What's even more impressive are "speedcubers" who can solve a scrambled cube in less than 10 seconds! They use techniques such as CFOP, Roux, or ZZ, which work by memorizing many combinations of turns (known as algorithms) and when to use them.
However, we're not here to memorize a bunch of algorithms - we want a machine to learn how to solve it. Can we harness the power of machine learning to solve a Rubik's Cube?
- Written in Python.
- Neural network implementation with TensorFlow.
- Tensor operations with NumPy.
- GUI with Matplotlib and MagicCube.
- Unit testing with UnitTest.
- Python: download link
pip install tensorflow matplotlib numpy
git clone https://github.com/azychen/rubiks-cube-solver
python -u main.py
The stickers on the cube are represented by a 6 x 3 x 3 tensor, representing the six sides with 3 rows and 3 columns of stickers. Each sticker is represented as an integer from 0 to 5. To rotate a face clockwise, the corresponding side's 3 x 3 face must be rotated clockwise. Additionally, the 12 stickers on the 4 adjacent sides must also be moved to the correct position. This applies similarly to a counter-clockwise rotation. Here's an example:
# Example: class method to rotate bottom face clockwise (D) def rotateD(self): self.stickers = np.rot90(self.stickers, axes=(1, 0)) self.stickers[[4, 3, 5, 2], 2] = self.stickers[[3, 5, 2, 4], 2]
After implementing clockwise, double, and counter-clockwise rotations for all 6 sides (18 moves total), we can start scrambling the cube (and eventually generate data). As any scrambled cube can be solved within 20 moves, we will scramble the cube with no more than 25 moves. More specifically, moves must not cancel each other out (e.g. a clockwise rotation followed immediately by a counter-clockwise rotation on the same face), and must be optimal (e.g. 4 clockwise rotations of the same face does not change anything).
# List of turns, with the letter representing the face turned clockwise # 2 marks a double rotation # Prime (') marks a counter-clockwise rotation turns = ["D", "D2", "D'", "U", "U2", "U'", "F", "F2", "F'", "B", "B2", "B'", "L", "L2", "L'", "R", "R2", "R'"]
In order to find unique solutions to generate data and train a neural network, I use Herbert Kociemba's two-phase optimal solving algorithm to generate solutions for the scrambled cubes. Conveniently, tcbegley's implementation of Kociemba's Algorithm works very well to get solutions. For each scramble, I save the first move generated. This means with every scramble we generate, we also have moves to solve it!
With access to any scramble's respective solution, we can train a model, where the stickers' location on a cube maps to the moves most likely to solve it.
I use a fully-connected deep neural network, with the Adam optimizer for backpropagation and parameter updating, along with a sparse categorical cross-entropy loss.

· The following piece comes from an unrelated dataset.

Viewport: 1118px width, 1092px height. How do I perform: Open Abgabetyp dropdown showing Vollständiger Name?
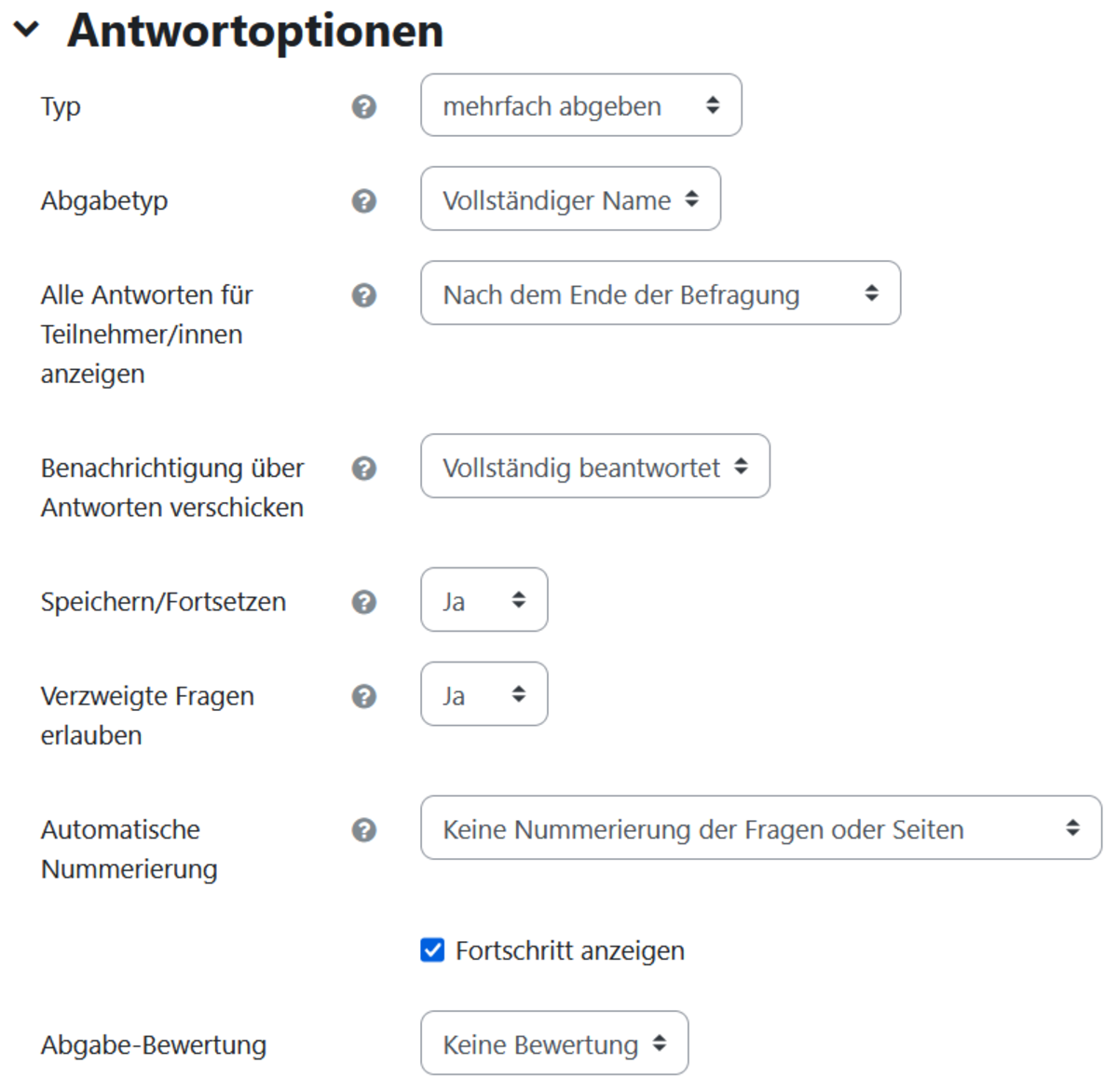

Here's a look at the structure:
And here's the implementation with the Keras sequential model:
# Create layers model = keras.Sequential([ keras.layers.Input(shape=54), keras.layers.Dense(units=2048, activation="relu", name="dense0"), keras.layers.Dense(units=512, activation="relu", name="dense1"), keras.layers.Dense(units=128, activation="relu", name="dense2"), keras.layers.Dense(units=32, activation="relu", name="dense3"), ]) # Compile model model.compile(loss="sparse_categorical_crossentropy", optimizer="adam", metrics=["accuracy"])
Results and Discussion
After training on over 8 million training examples, the network has a validation accuracy of approximately 70%. In other words, the model can predict the next move in the solution a considerable amount of the time. In practice, this means that the model is incredibly accuracy when it comes to predicting solution sequences for scrambles less than 6-7 moves long. However, as scramble length increases beyond this, the model struggles to find accurate moves to solve the cube.
To improve results, it may suffice to simply generate more data to be fed into the model.